======== PAGE EXCERPT

Municipal building in Levenshulme, Greater Manchester, England

Levenshulme Antiques Village, formerly Levenshulme Town Hall, is a former municipal building on Stockport Road in Levenshulme, a suburb of Manchester in England. The building served as the offices and meeting place of Levenshulme Urban District Council, and now accommodates an antiques centre.

==History==
Following significant population growth, largely associated with its status as a growing residential suburb of Manchester, a local board of health was established in Levenshulme in 1865. After the local board of health was succeeded by Levenhulme Urban District Council in 1894, the new council decided to commission dedicated council offices. The site they selected was open land on the east side of Stockport Road, just north of the Fallowfield Loop railway line.

Construction of the new building stated in 1897. It was designed by James Jepson in the Italianate style, built by Burgess and Galt in red brick with ashlar stone finishings at a cost of £6,000 and was officially opened on 3 March 1899. Two reading rooms were installed in the building and were opened by the chairman of the Manchester Libraries Committee, Alderman James Wilson Southern, on 22 September 1899.

The building ceased to be the local seat of government in 1909, when the district was annexed by the City of Manchester. Manchester City Council continued to use it to deliver services until 1990, when it was sold off and converted into an antiques centre. The antiques centre houses dealers selling furniture, fittings and smaller items, while outbuildings in the courtyard are used as workshops.

================
======== MATERIAL PROVIDED

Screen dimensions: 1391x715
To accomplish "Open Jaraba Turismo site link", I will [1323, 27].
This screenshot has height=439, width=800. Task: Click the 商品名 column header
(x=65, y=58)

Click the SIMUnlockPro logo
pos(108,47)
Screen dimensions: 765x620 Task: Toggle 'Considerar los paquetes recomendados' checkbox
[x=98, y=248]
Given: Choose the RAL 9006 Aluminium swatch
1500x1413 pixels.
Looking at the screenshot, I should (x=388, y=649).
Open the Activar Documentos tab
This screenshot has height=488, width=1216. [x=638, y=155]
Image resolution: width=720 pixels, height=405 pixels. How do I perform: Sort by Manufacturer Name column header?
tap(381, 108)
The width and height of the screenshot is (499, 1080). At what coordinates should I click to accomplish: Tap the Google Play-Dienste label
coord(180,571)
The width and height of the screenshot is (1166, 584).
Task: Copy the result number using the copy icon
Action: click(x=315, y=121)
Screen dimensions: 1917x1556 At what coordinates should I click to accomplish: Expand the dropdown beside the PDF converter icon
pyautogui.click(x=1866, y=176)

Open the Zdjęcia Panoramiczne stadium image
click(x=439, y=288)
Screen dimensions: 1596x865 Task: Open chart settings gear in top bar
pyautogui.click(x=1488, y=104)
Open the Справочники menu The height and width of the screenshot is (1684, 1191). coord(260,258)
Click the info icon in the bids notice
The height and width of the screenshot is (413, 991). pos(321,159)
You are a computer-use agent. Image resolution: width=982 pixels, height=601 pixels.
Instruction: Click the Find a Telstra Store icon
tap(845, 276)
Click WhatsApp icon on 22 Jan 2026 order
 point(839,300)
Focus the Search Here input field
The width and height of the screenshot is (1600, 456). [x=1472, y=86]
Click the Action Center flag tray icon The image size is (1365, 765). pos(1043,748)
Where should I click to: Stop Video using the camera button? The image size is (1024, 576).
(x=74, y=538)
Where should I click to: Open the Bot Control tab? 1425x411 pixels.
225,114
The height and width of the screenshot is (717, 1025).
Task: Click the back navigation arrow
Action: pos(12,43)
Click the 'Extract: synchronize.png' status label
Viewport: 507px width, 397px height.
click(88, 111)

================

* _YOUR TASK_: Update the Levenshulme Antiques Village text between "Municipal building in" and "accommodates an antiques centre.", inclusive, by replacing "Stockport Road" with "Stockport Rd".

* _SOLUTION BELOW_:
Municipal building in Levenshulme, Greater Manchester, England

Levenshulme Antiques Village, formerly Levenshulme Town Hall, is a former municipal building on Stockport Rd in Levenshulme, a suburb of Manchester in England. The building served as the offices and meeting place of Levenshulme Urban District Council, and now accommodates an antiques centre.